For PR practitioners, a more rapid response would generally be required. But maybe Drake’s tactic is one we should all try–coming out with a song allows you to respond in more time.
Connect with your fans (and your target’s fans)
Drake’s second diss track, “Back to Back,” is much more intense than “Charged Up.” Drake’s patience seems to be lacking, rapping that he’s “waited four days” with no response from Meek. However, my focus is on “Back to Back”‘s cover, featuring a picture from an October 23, 1993 Toronto Blue Jays (Drake’s hometown) vs. Philadelphia Phillies game (Meek’s hometown). In the game, the Blue Jays earned their second consecutive World Series title. Coincidentally, the Blue Jays and Phillies both play today in Toronto.
With this move, Drake is taking his traditional route and representing his city. Essentially, this puts the entire city of Toronto (or at least those following along with the beef) on his side.

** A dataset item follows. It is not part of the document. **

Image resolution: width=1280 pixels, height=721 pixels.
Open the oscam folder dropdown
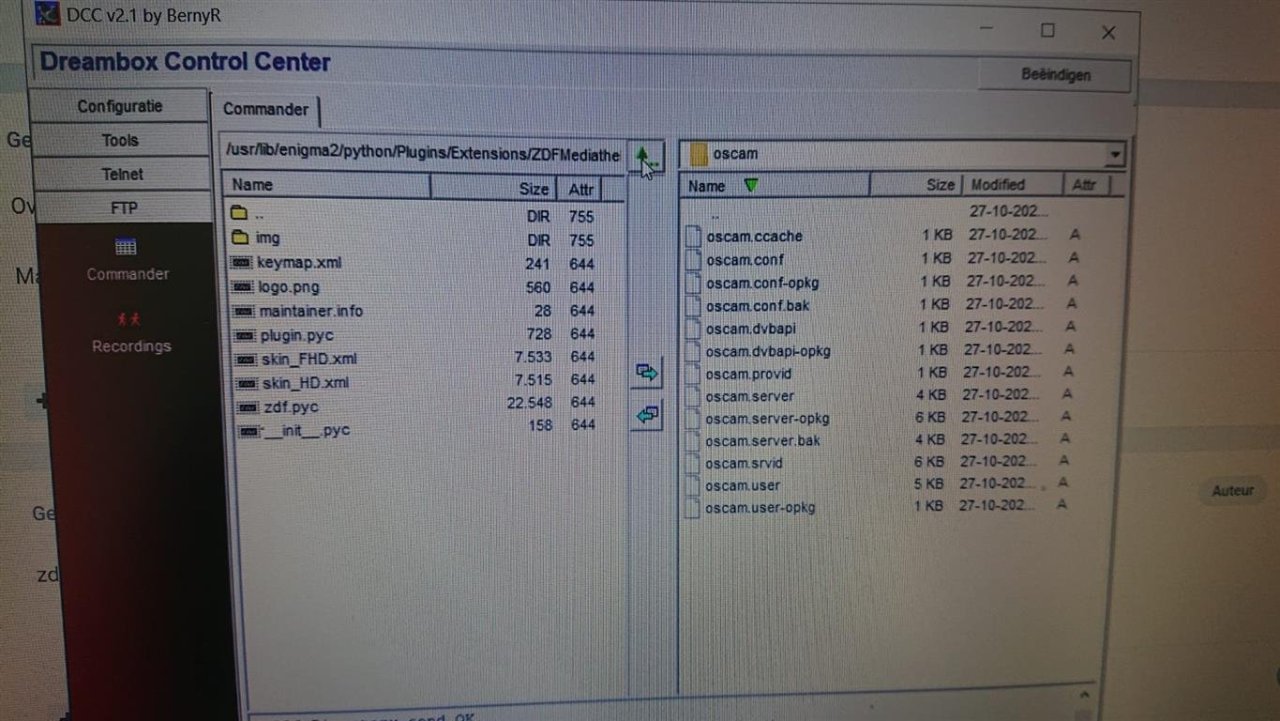coord(1115,155)
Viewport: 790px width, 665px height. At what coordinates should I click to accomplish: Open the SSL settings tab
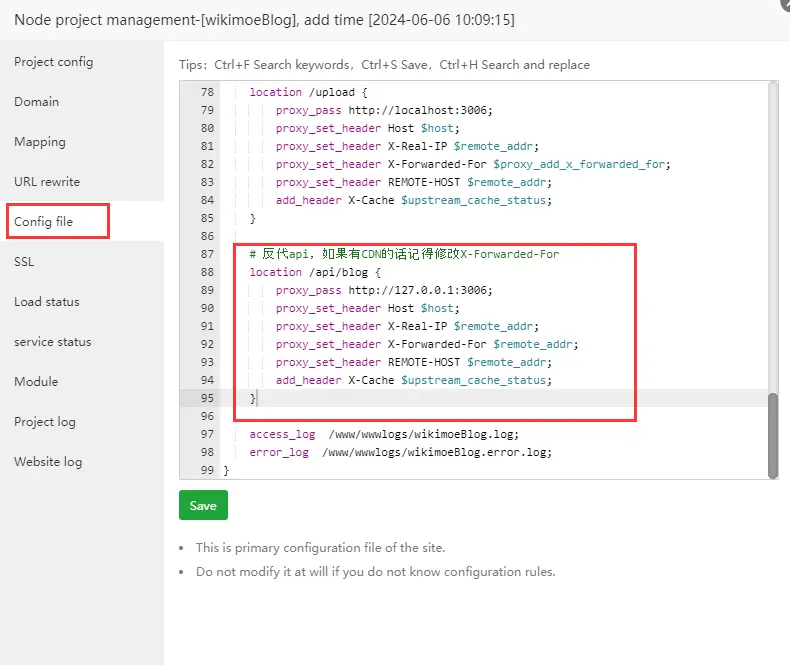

Drake appreciates his roots and mentions them often in his songs so as not to forget where he came from. He is drawing a line between Toronto and Philadelphia, Drake fans and Meek fans.
In PR, we don’t usually want to do that. Alienating fans of your brand is never a good idea, because it leads to losing customers or users. Differentiating yourself is okay, but making people mad by doing so isn’t. Drake and Meek Mill have dropped tracks together in the past, so their alienation of each other is unusual.
Don’t tweet things you’ll later regret
It’s a well-known rule not to tweet things when you’re feeling emotional. We’ve all broken those rules and sent out an angry tweet, but Meek Mill’s tweets took it to another level.
Meek’s response to Drake’s diss tracks?
— Meek Mill (@MeekMill) July 29, 2015
As Drake says in “Back to Back,” “trigger fingers turn to Twitter fingers.” Meek’s anger got the best of him and he took to Twitter to express it. Drake also admits that he’s not sure what started the beef, but he’s going along with it.
For brands, it’s simpler: if another brand is talking down about you, don’t feed the fire. It’s often better to ignore mean messages–something that is true both online and in real life. If you’re able to joke about a questionable tweet and deescalate a potential feud, do so. Or, if it’s appropriate for your audience, play around with other brands like Old Spice and Taco Bell did.